Nadia dreams of becoming the first Moroccan swimmer to cross the Strait of Gibraltar. In addition to her role as a mother and Marketing Director at an international corporation, she has set her sights on crossing in 2014.
But first, she had to prove to herself and her coach Daniel Pagés that she could take the first step. So Nadia entered the 6 km event at the Swim the Costa Brava event, and completed the swim with flying colors and a huge smile.
Relentlessly upbeat and always positive, Nadia shares how the traditions of her native land and the customs of her culture are compatible with open water swimming training and consistent with her dream to achieve her personal goal of crossing the Strait of Gibraltar.
Aida Molina for the Daily News of Open Water Swimming: What is your position within the company you are currently working for?
Nadia Ben Bahtane: I am the Group Marketing and Communications Director for the Moroccan leader in the outsourcing Industry with about 3,300 employees in 8 locations around Morocco and France.
Aida Molina for the Daily News of Open Water Swimming: How does having an important job position and being a mother at the same time affect your daily routine?
Nadia Ben Bahtane: I will be very honest … the dual roles are not impossible, but it is often tough and sometimes frustrating when I have to drop my training sessions because of other constraints. But my priorities are very clear. My little girls always come first especially because they are still very young and they need me at home.
I try to be very well-organized. I know in advance what I have to do in terms of training during the week. I try to fit them into my global schedule. So depending on my girls’ schedule and work constraints, I train very early in the morning when I don’t have to take care of school.
Sometimes it’s at lunch time or after 8:30 pm when my girls are already sleeping. I train when I can. Usually long sessions are left for Saturday mornings. Sunday is completely free and fully dedicated to family. But sometimes, I have to skip a session because of a family gathering or because my girls need me or because of work emergency or a meeting that lasts longer...I try to recover the session somehow. If not, it is lost and that’s it. These are the moments when I have to remind myself that I am not a professional athlete training for the Olympics. Also I try to have objectives that are consistent with my current position as a mother and my professional status. Of course I´d love to do more. It will come someday.
The toughest part is finding time to recover from hard sessions. Once a session is over, I am again a mother and a Marketing Director … and I rarely can afford rest time. Sport is not just a hobby for me. It is the key to my global life balance. Since last year I have been trying to set little challenges. So if I want to keep swimming and running I just need to deal with all the rest.
I think I am fortunate to be addicted to sport. And I am aware that it’s a chance to be able to have great experiences combining travel and participation in sport events. Finally, I am very lucky to have inspiring people around me or stories I hear about great sport achievements.

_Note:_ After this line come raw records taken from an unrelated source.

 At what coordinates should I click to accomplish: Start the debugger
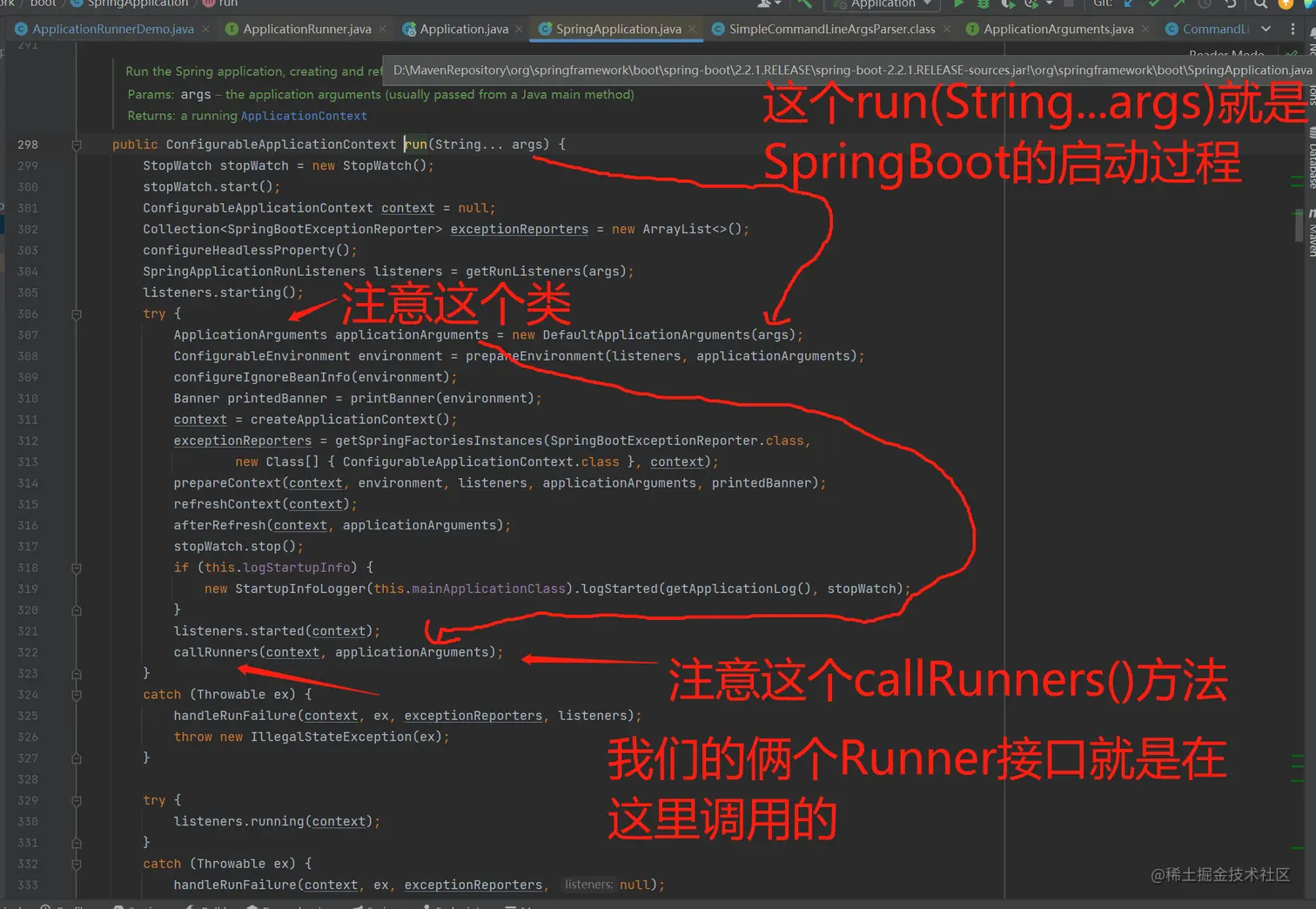click(983, 4)
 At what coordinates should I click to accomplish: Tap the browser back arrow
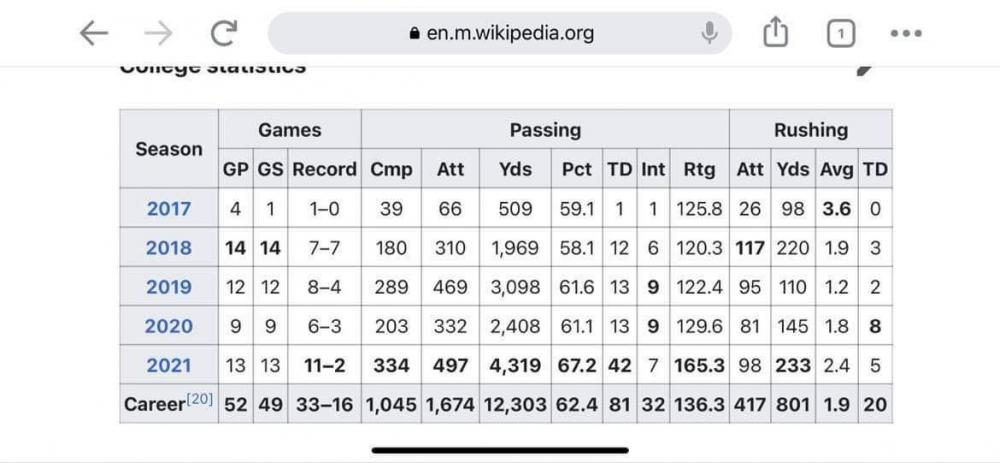93,33

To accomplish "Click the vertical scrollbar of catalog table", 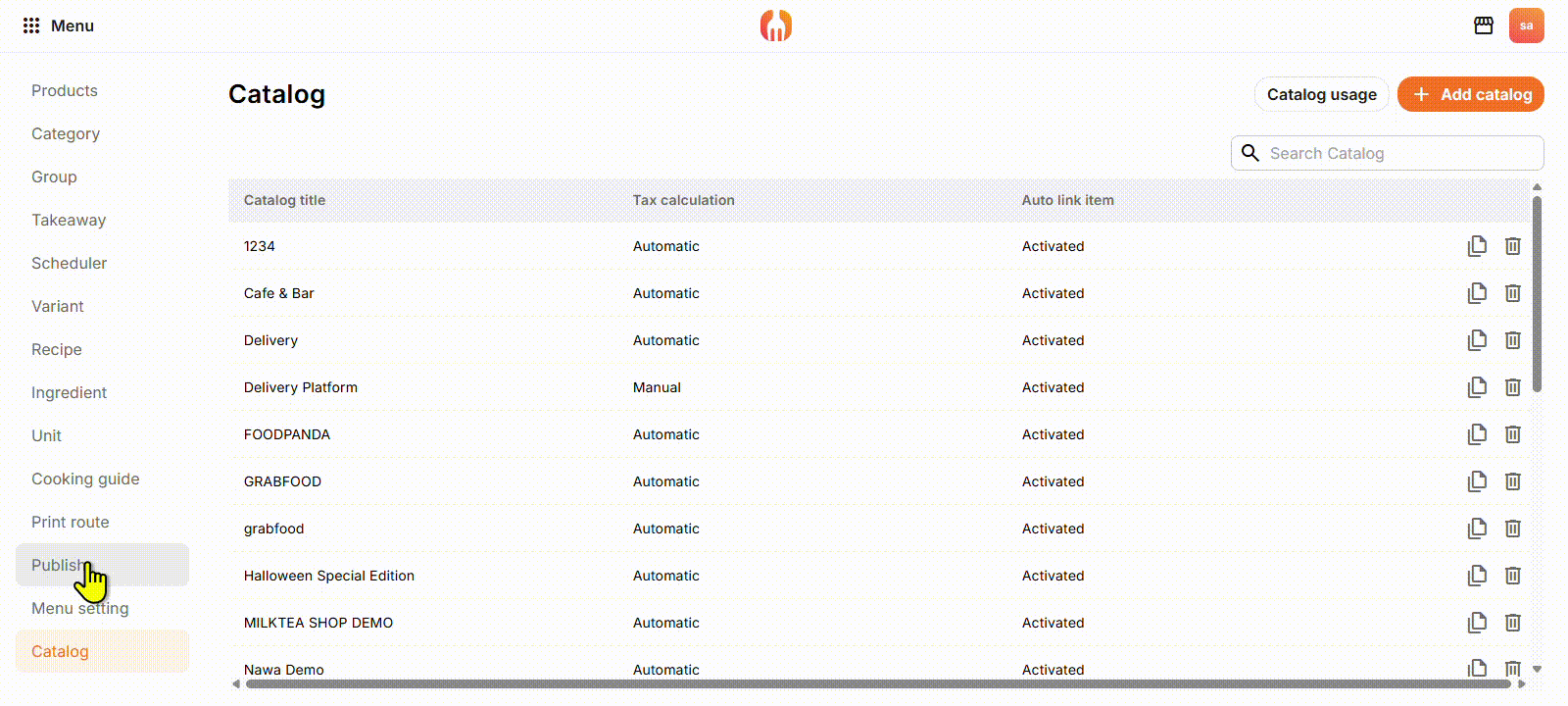I will (x=1537, y=294).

But the most important of all, I am blessed to have the support of “my special ones”.
Aida Molina for the Daily News of Open Water Swimming: What is your personal opinion if all of this effort is often worth it in the long run?
Nadia Ben Bahtane: Definitely yes. The commitment brings a healthy balance to my life at both the physical and emotional levels. And it’s very self-rewarding when my goals are achieved. Training for a goal also helps to establish personal discipline and to build determination and willingness. And I am proud when my girls say I'm athletic and that they also want to do the same. I am deeply convinced that sport contributes positively to children's upbringing.

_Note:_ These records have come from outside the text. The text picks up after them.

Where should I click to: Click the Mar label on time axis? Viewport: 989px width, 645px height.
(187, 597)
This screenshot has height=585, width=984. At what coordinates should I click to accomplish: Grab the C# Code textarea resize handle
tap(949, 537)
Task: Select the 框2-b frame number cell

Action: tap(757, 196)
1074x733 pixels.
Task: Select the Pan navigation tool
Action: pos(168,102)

Aida Molina for the Daily News of Open Water Swimming: How do the religious practices, such as Ramadan, affect your performance?
Nadia Ben Bahtane: Last year and this year I had a training program during Ramadan. It was a bit difficult due to fasting during summer. The days are longer and sometimes very hot. And training after fasting (that is, no food and water) for 16 or 17 hours and waiting for one hour before being able to drink and eat. This can seem impossible. But it is possible. We discover the resources we have hidden inside ourselves. Two years ago if you would have asked me to swim 5 km during Ramadan, my answer would have been NO WAY. But now I can tell it is fine. It’s definitely tougher than during normal days, but it is doable.
Of course, some extra precautions should be taken, such as being more attentive and to listen to your body. Definitely it’s not the moment to take any risks or try any unusually intense training sessions. If you feel weak, then skip the session or leave it for after breakfast. Some extra efforts are also to be made in terms of nutrition in order to correctly refuel the body.
Aida Molina for the Daily News of Open Water Swimming: Is it difficult for women in Morocco to overcome these sorts of challenges?
Nadia Ben Bahtane: Well, a great phenomenon is taking place in Morocco: more and more people are training for half marathons and marathons. Unfortunately, swimming and more specifically open water swimming is not a common sport. Very few people are aware of it or practice it. There are no organized open water swimming events in Morocco despite its beautiful coasts along the Atlantic Ocean and the Mediterranean Sea so there are almost no opportunities to train in real conditions. I hope it will change with professionals who may have interest in [swimming in] Morocco.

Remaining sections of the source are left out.